What about this for the Republican candidates? Is this more of a sense of where they're going to be on Afghanistan? We're back with the panel.
Steve, since the debate, Romney has talked and answered questions about this numerous times, clarifying it doesn't want to make it about dollars and cents, and not about politics, and saying it's about the general's conditions on the ground. Here is what he said in June of 2009 at the Heritage Foundation. Quote -- "America sacrificed the blood of its sons and daughters and sent treasure abroad, helping nurture democracy and human rights all over the world. I know of no other such example of national selflessness in the history of mankind...America is still the hope of the world. We must confront clearly and courageously the threats to freedom and we must resolutely sustain the capabilities we need to protect out security and sustain the cause of liberty."
As far as matching that with "Our troops shouldn't go off and try to fight a war of independence for another nation," is that a problem for this campaign?
STEVE HAYES, SENIOR WRITER, THE WEEKLY STANDARD: Well, I think that is the problem. I think they need to square that circle. And it's a difficult circle to square. What he said that night in the debate that night had Republican hawks, policy anylists e-mailing one another, what does he mean? Is he calling for immediate withdrawal? So I talked to people who are familiar with his thinking. And they said no, look, he misspoke. That's not what he intended to say. He's not calling for a precipitous withdrawal.
But the thrust of the reporting of what he said has characterized his comments that way. You have a front-page story in the New York Times about this, you had a New Yorker story about it, something in Politico saying, this is Mitt Romney stepping back from the views, his hawkish views that he had previously articulated. And so I went to the campaign again today and said, look if this is the perception that this is what he was saying, ya know, shouldn't you guys think about putting out a statement that actually says no, this is not in fact, what he meant? And they haven't done that. So it leaves you sort of unclear about what exactly what his meaning was when he said those things.
BAIER: Mara, he was criticized by Lindsey Graham today, senator from South Carolina today saying, why not stick up for national security aspect of --
MARA LIASSON, NATIONAL PUBLIC RADIO: Look, I think that there is an isolationist trend in the Republican Party. It's not just Ron Paul anymore. It's Michele Bachmann and Newt Gingrich who talked about how Obama never should have gone into Libya. And the fact is that what he actually stated was the Obama position, that he's going to try to bring the troops home as soon as possible based on what the generals tell him.

- _RAW DATA_:
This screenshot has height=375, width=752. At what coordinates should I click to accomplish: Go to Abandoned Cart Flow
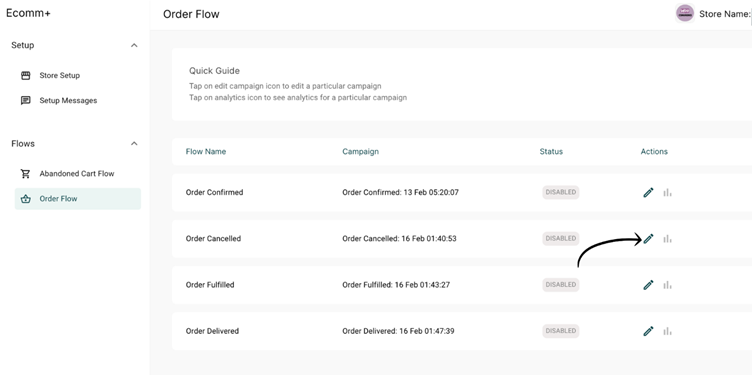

- _WORK TO DO_:
1) Repeat the passage of the Afghanistan transcript starting at "STEVE HAYES, SENIOR" and ending at "a precipitous withdrawal.".
2) Name every news organization mentioned in the Afghanistan transcript.
3) Continue the Afghanistan transcript from the point where it stops.

- _REPLIES_:
1)
STEVE HAYES, SENIOR WRITER, THE WEEKLY STANDARD: Well, I think that is the problem. I think they need to square that circle. And it's a difficult circle to square. What he said that night in the debate that night had Republican hawks, policy anylists e-mailing one another, what does he mean? Is he calling for immediate withdrawal? So I talked to people who are familiar with his thinking. And they said no, look, he misspoke. That's not what he intended to say. He's not calling for a precipitous withdrawal.

2) The Weekly Standard, the New York Times, the New Yorker, Politico, National Public Radio

3)
But this was not a national greatness, kind of aggressive American action abroad in defense of freedom. Those were not the ringing statements that you used to hear from John McCain and George W. Bush.
BAIER: No it is not just Mitt Romney. We should point out --
LIASSON: No, it's all of them.
BAIER: Jon Huntsman who is expected to announce next week said this in an "Esquire" article, quote, "If you can't define a winning exit strategy for the American people, where we somehow come out ahead, then we're wasting our money, and we're wasting our strategic resources." About Afghanistan, "It is a tribal state, and it always will be. Whether we like it or not, whenever we withdraw from Afghanistan, whether it's now or years from now, we'll have an incendiary situation. Should we stay and play traffic cop? I don't think that serves our strategic interests." That's pretty clear, Charles.
CHARLES KRAUTHAMMER, SYNDICATED COLUMNIST: And that is exactly the arguments that the Democrats made in 2007 in opposing the surge in Iraq. "It is a tribal society, we're gonna have to leave, everything will implode anyway, so let's get out today." And now Huntsman is applying it to Afghanistan.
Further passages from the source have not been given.